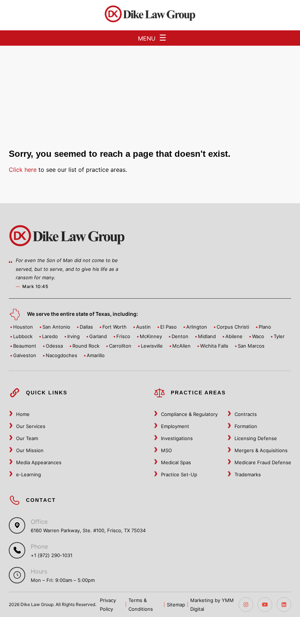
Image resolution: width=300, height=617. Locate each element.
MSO (166, 450)
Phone (39, 546)
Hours (39, 571)
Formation (246, 426)
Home (23, 414)
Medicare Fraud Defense (263, 462)
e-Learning (28, 474)
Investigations (177, 438)
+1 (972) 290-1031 (51, 555)
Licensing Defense (256, 438)
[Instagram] (246, 604)
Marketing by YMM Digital (212, 604)
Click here (23, 169)
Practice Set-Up (179, 474)
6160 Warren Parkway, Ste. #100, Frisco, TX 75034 (88, 530)
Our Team (27, 438)
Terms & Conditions (140, 604)
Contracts (246, 414)
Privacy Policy (108, 604)
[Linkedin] (284, 604)
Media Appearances (38, 462)
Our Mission (30, 450)
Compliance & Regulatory (189, 414)
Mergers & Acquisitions (261, 450)
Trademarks (248, 474)
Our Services (30, 426)
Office (39, 521)
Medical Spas (176, 462)
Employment (175, 426)
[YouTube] (265, 604)
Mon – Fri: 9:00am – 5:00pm (63, 580)
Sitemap (176, 604)
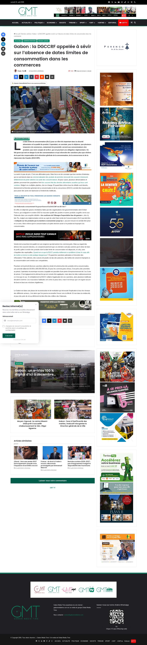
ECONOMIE (51, 23)
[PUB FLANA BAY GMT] (116, 522)
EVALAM (23, 339)
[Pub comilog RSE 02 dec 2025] (116, 105)
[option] (53, 371)
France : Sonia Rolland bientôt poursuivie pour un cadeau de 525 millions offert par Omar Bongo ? (36, 372)
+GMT (91, 23)
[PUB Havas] (116, 170)
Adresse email (8, 316)
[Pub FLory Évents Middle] (52, 309)
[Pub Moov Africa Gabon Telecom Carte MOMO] (116, 340)
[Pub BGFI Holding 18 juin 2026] (116, 236)
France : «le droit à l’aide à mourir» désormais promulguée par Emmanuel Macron (51, 464)
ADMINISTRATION (30, 41)
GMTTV (124, 23)
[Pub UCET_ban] (52, 204)
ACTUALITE (26, 23)
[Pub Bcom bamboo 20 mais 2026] (116, 481)
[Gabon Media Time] (28, 11)
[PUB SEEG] (116, 300)
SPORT (82, 23)
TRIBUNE (72, 23)
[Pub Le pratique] (116, 493)
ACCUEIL (15, 23)
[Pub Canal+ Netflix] (52, 240)
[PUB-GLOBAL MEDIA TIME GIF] (116, 266)
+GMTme (101, 23)
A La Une (18, 41)
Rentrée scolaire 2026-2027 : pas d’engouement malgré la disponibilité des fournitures (79, 463)
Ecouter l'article (22, 138)
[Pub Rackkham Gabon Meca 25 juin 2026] (116, 205)
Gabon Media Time (43, 637)
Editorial (112, 23)
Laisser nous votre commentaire (53, 481)
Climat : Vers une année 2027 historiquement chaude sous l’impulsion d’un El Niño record (25, 463)
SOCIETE (62, 23)
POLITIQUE (39, 23)
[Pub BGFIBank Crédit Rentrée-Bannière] (52, 171)
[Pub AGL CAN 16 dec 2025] (116, 140)
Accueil (17, 34)
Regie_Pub (21, 71)
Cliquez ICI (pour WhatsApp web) (116, 629)
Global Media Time (64, 637)
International (20, 363)
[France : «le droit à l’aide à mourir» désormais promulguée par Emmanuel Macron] (52, 452)
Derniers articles (26, 34)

__________

## TASK OBJECTIVE
Please render everything from the first line through the line holding "[option] (53, 371)", inclusive, as a JSON list of strings, one string per line, with blank lines and pictures left out.

## SOLUTION
[
  "Image resolution: width=300, height=617. Locate each element.",
  "MSO (166, 450)",
  "Phone (39, 546)",
  "Hours (39, 571)",
  "Formation (246, 426)",
  "Home (23, 414)",
  "Medicare Fraud Defense (263, 462)",
  "e-Learning (28, 474)",
  "Investigations (177, 438)",
  "+1 (972) 290-1031 (51, 555)",
  "Licensing Defense (256, 438)",
  "[Instagram] (246, 604)",
  "Marketing by YMM Digital (212, 604)",
  "Click here (23, 169)",
  "Practice Set-Up (179, 474)",
  "6160 Warren Parkway, Ste. #100, Frisco, TX 75034 (88, 530)",
  "Our Team (27, 438)",
  "Terms & Conditions (140, 604)",
  "Contracts (246, 414)",
  "Privacy Policy (108, 604)",
  "[Linkedin] (284, 604)",
  "Media Appearances (38, 462)",
  "Our Mission (30, 450)",
  "Compliance & Regulatory (189, 414)",
  "Mergers & Acquisitions (261, 450)",
  "Trademarks (248, 474)",
  "Our Services (30, 426)",
  "Office (39, 521)",
  "Medical Spas (176, 462)",
  "Employment (175, 426)",
  "[YouTube] (265, 604)",
  "Mon – Fri: 9:00am – 5:00pm (63, 580)",
  "Sitemap (176, 604)",
  "ECONOMIE (51, 23)",
  "[PUB FLANA BAY GMT] (116, 522)",
  "EVALAM (23, 339)",
  "[Pub comilog RSE 02 dec 2025] (116, 105)",
  "[option] (53, 371)"
]